» DESCRIPTION OF THE TASK
Please restate the material below word for word, from the first line through the one that contains "Open the Plugins sidebar menu item", inclusive.

___ RECORDS PROVIDED

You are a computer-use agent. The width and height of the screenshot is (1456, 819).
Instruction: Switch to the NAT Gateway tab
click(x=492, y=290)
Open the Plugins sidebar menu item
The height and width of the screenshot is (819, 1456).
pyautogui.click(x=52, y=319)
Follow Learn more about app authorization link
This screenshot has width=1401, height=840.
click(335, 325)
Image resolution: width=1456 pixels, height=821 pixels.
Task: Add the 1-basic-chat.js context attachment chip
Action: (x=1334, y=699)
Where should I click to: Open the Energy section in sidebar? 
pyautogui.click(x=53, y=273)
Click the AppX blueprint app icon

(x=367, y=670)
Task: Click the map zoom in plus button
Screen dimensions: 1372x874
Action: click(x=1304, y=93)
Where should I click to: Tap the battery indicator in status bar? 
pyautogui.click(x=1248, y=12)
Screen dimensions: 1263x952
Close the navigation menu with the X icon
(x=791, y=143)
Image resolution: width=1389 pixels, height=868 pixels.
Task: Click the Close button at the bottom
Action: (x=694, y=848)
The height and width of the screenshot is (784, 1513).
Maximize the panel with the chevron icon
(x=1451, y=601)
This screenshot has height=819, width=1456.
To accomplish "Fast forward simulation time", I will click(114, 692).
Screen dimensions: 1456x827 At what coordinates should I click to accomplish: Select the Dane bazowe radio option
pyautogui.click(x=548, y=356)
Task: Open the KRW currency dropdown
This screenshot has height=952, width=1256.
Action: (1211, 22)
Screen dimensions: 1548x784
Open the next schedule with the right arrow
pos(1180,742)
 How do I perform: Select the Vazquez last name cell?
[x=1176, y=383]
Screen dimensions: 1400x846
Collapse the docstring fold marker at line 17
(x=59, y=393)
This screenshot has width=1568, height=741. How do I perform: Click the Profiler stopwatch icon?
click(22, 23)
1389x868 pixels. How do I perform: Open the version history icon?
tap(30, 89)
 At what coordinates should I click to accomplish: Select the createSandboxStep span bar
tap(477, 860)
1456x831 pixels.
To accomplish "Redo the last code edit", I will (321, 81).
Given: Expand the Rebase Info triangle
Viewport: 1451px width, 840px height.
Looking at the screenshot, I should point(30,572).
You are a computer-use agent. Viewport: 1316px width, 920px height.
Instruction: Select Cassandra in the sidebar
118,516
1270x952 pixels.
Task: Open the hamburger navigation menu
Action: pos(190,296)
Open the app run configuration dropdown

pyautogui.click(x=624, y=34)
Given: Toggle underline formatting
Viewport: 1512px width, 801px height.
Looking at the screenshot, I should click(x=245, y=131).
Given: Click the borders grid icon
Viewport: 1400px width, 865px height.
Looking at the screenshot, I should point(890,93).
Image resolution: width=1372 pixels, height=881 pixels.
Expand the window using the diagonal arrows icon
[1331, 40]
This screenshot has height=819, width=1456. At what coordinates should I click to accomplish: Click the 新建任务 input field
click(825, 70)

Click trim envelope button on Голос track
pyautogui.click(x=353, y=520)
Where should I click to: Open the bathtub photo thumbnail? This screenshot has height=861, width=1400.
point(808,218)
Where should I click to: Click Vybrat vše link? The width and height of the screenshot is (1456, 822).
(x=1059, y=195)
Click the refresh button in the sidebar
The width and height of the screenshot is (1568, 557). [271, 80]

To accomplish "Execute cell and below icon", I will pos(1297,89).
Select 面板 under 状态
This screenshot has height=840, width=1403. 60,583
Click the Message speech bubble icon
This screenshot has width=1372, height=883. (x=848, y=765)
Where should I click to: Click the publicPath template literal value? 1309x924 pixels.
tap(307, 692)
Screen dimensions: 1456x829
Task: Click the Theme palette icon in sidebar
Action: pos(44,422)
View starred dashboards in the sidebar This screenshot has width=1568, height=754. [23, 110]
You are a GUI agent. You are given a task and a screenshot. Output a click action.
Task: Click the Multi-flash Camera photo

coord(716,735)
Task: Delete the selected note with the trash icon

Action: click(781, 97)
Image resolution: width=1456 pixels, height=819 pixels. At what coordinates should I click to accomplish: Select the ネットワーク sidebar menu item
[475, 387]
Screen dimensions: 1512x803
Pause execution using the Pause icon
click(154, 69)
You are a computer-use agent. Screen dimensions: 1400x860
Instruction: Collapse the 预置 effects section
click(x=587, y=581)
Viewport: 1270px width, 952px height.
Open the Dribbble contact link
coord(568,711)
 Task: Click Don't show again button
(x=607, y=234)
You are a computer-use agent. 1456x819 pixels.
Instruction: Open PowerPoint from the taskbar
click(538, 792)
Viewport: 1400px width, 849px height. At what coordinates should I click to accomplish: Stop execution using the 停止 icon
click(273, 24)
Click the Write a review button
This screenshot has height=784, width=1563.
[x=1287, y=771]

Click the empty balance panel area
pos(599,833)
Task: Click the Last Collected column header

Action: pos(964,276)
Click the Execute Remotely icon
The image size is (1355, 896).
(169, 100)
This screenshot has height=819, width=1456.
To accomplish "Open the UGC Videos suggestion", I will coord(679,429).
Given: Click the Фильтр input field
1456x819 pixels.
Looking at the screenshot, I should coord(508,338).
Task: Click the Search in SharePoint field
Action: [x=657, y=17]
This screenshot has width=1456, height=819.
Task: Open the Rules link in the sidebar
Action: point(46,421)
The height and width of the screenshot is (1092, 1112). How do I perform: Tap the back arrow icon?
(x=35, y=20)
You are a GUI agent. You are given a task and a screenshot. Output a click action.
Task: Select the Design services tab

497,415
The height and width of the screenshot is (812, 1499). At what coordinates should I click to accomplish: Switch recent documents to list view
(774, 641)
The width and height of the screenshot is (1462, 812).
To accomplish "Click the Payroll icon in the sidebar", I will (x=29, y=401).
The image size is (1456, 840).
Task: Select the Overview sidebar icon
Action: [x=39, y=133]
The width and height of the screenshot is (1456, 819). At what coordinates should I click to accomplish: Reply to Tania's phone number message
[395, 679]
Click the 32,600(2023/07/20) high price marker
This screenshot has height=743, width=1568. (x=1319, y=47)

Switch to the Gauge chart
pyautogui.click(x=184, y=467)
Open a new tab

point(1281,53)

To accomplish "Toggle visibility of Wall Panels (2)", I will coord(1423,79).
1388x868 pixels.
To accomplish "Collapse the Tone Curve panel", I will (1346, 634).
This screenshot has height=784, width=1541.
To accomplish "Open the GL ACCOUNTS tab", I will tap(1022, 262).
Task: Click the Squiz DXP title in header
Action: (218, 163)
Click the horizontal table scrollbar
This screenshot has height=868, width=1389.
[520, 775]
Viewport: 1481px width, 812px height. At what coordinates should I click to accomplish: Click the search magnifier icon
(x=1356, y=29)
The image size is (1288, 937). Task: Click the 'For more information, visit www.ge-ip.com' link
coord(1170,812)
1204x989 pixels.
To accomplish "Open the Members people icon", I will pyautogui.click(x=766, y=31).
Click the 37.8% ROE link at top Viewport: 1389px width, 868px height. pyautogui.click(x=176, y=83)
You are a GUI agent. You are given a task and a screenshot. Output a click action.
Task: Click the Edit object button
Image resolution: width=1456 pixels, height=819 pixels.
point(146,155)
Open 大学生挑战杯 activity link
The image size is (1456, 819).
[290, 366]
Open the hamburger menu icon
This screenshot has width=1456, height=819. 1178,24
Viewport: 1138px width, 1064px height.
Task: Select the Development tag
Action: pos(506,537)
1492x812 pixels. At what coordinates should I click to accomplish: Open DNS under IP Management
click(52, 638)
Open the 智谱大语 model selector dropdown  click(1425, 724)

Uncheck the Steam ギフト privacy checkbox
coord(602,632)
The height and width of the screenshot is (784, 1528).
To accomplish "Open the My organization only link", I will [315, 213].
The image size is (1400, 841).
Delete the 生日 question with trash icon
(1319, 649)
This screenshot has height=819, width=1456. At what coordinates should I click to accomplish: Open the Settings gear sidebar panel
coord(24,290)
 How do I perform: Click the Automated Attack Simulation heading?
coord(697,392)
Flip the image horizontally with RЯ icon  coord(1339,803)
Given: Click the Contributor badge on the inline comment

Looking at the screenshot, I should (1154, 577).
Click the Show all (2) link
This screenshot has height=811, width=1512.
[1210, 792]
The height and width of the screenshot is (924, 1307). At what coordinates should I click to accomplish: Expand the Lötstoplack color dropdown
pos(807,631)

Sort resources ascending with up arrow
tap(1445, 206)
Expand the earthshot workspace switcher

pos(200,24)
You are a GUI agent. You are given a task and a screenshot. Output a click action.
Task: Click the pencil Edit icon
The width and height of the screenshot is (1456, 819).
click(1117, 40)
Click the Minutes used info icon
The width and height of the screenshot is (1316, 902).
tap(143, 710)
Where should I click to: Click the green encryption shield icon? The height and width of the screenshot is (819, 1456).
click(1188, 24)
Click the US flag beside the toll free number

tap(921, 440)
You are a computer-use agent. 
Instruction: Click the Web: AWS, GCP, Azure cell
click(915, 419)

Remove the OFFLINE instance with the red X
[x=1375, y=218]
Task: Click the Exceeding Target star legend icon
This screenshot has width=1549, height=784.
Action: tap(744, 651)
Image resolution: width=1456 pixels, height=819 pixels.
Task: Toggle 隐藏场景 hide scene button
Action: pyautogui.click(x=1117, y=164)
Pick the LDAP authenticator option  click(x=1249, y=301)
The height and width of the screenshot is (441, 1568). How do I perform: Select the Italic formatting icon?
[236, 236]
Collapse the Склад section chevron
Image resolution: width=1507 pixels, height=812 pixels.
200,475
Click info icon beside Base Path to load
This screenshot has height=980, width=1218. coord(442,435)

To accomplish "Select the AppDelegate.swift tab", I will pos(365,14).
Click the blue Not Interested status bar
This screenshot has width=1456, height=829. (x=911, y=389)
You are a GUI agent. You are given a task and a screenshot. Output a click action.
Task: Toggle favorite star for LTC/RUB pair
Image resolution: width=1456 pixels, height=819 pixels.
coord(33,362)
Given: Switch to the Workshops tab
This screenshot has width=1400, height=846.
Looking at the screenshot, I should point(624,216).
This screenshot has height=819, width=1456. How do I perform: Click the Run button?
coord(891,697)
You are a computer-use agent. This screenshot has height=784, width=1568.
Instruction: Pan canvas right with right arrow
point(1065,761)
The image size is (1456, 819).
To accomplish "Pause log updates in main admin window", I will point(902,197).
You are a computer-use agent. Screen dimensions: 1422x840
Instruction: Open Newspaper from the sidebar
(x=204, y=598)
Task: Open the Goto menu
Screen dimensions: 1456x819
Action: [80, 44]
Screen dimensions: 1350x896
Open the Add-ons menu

______

» WORKED SOLUTION
You are a computer-use agent. The width and height of the screenshot is (1456, 819).
Instruction: Switch to the NAT Gateway tab
click(x=492, y=290)
Open the Plugins sidebar menu item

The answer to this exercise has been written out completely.